**Complete the following:**
A. Update the asylum account from "Then, the weekend" through "half of 2020.", starting at the first and ending at the second, and replace "bureaucracy" with "administration".
B. Translate this sentence from the asylum account into Spanish: "He was in detention for nearly six months."
C. Answer these questions from the asylum account:
(i) About how many people were in the cohort that Ben was the last imprisoned member of?
(ii) At which airport did the writers meet Ben?
(iii) What job did Ben get?

**Excerpted text:**
I was all set to write a nice account last week of how “Ben,” the African asylum seeker we’ve sponsored since late 2019, has come through the process. I hoped to report that he had been granted asylum. Instead, Ben is still in limbo.
There have been so many hurdles along the way. I won’t say what Ben went through that made him flee his country in the first place or what it took for him to escape and, over many months, make his way to the US border via Mexico, then across the border and into one of the ICE detention centers, where we first made contact with him, via proxies and by phone.
He was in detention for nearly six months. For some it is less, for many it is much longer. For us and for him it seemed interminable, especially as friends he made along the way were released, one by one, until he was the last imprisoned member of a cohort of about 20 from several African countries who were matched with sponsors in our state. The Trump administration was doing its best to stop immigration, one way or another, with a shifting panoply of rule changes and delays.
Ultimately we had to hire an attorney near the detention center and pay unusually high bond to pry him loose.
Then, the weekend after we met Ben at O’Hare airport and welcomed him to our home, the whole country shut down over Covid-19. An already reluctant bureaucracy stopped functioning altogether and Ben fell through cracks that set him back about a year. Social security number, driver’s license, temporary work permit—which he should have been able to obtain within several months–eluded him till mid 2021. By contrast, friends who had been released from detention just weeks before him were legally driving to legitimate jobs as essential workers by the second half of 2020.
But Ben got his social security number. Yay!
He got a job as a patient care assistant. Hooray!
He learned to drive, got his license, and bought a very old car. Woohoo!

(Extracted records)
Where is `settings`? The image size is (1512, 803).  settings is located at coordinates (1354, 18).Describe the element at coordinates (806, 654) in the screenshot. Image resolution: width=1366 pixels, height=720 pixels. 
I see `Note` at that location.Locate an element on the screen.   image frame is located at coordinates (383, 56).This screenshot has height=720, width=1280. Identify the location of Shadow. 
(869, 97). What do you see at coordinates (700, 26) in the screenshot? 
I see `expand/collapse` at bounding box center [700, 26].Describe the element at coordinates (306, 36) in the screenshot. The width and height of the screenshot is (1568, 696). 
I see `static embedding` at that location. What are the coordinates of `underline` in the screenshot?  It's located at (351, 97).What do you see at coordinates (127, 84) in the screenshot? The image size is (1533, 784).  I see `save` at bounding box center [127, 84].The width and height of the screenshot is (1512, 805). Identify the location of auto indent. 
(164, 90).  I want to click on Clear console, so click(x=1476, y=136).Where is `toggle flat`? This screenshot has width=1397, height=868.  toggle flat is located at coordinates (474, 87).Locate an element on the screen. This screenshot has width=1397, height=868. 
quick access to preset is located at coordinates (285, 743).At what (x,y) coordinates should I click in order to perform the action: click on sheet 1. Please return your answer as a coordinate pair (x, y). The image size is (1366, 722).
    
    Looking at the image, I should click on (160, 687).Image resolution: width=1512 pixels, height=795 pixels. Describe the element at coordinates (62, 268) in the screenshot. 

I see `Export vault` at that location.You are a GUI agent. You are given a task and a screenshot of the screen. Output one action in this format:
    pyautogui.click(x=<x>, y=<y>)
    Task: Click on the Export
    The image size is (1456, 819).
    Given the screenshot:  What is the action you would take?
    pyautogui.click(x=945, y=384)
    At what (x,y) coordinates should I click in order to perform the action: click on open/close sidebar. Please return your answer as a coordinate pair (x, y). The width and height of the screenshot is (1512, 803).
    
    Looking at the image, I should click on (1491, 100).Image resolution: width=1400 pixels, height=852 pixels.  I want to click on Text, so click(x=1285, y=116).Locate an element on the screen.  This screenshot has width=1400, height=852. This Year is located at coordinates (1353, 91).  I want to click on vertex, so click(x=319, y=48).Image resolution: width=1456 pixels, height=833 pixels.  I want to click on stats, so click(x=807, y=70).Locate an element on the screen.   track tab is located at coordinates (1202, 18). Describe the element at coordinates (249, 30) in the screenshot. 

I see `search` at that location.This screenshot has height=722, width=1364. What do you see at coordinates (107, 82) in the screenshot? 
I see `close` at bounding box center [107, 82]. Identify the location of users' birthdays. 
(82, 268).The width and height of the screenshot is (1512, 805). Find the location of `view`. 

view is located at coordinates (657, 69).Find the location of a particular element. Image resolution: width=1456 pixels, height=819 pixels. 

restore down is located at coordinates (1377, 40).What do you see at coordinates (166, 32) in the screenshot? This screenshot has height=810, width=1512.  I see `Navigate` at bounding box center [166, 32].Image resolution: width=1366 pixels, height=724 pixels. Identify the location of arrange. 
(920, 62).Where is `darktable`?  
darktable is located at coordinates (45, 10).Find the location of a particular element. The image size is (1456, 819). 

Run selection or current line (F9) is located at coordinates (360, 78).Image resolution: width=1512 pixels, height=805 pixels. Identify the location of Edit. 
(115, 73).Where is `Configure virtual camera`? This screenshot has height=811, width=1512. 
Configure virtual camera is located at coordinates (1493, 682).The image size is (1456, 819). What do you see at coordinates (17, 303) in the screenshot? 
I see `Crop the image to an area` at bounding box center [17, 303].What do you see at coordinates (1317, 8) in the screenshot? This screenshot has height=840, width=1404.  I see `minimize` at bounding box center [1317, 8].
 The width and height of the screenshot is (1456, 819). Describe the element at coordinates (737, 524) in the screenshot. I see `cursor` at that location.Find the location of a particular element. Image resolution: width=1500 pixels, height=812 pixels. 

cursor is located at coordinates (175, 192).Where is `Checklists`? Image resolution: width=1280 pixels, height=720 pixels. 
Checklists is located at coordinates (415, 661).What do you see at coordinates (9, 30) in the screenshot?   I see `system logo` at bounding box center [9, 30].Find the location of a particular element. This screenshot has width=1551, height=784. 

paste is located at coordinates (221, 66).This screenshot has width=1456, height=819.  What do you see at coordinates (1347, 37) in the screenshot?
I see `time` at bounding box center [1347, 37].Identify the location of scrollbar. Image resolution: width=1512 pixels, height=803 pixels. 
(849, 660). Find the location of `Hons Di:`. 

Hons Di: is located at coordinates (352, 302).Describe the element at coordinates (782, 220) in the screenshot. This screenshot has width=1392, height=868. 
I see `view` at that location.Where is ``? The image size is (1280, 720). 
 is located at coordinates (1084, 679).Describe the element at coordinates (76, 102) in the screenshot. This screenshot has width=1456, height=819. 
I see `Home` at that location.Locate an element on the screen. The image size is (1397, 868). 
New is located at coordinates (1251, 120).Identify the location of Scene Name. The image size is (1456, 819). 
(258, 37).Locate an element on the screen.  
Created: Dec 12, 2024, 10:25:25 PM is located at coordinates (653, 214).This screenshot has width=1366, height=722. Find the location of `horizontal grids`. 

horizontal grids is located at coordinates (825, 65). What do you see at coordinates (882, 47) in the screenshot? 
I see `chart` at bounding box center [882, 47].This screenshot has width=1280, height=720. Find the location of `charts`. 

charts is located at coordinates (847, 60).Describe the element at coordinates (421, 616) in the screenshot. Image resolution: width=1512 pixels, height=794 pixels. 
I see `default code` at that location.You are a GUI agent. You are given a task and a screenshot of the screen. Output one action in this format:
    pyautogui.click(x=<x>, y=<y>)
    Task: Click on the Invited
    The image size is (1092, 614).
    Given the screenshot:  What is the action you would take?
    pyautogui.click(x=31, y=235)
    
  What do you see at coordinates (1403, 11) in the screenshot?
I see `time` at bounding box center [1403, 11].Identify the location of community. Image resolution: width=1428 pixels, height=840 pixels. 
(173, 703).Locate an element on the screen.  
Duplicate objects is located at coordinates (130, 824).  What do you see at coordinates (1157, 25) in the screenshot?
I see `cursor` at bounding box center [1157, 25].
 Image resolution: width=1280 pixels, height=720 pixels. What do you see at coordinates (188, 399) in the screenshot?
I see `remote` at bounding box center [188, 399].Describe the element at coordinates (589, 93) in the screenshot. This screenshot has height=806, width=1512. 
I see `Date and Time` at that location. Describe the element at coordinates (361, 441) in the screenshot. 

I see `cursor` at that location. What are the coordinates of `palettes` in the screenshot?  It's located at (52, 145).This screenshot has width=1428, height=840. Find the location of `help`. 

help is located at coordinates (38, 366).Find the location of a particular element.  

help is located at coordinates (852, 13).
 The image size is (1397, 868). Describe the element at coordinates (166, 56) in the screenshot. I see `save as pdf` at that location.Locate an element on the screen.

**Answer section:**
A.
Then, the weekend after we met Ben at O’Hare airport and welcomed him to our home, the whole country shut down over Covid-19. An already reluctant administration stopped functioning altogether and Ben fell through cracks that set him back about a year. Social security number, driver’s license, temporary work permit—which he should have been able to obtain within several months–eluded him till mid 2021. By contrast, friends who had been released from detention just weeks before him were legally driving to legitimate jobs as essential workers by the second half of 2020.

B. Estuvo detenido durante casi seis meses.

C.
(i) About 20
(ii) O'Hare airport
(iii) Patient care assistant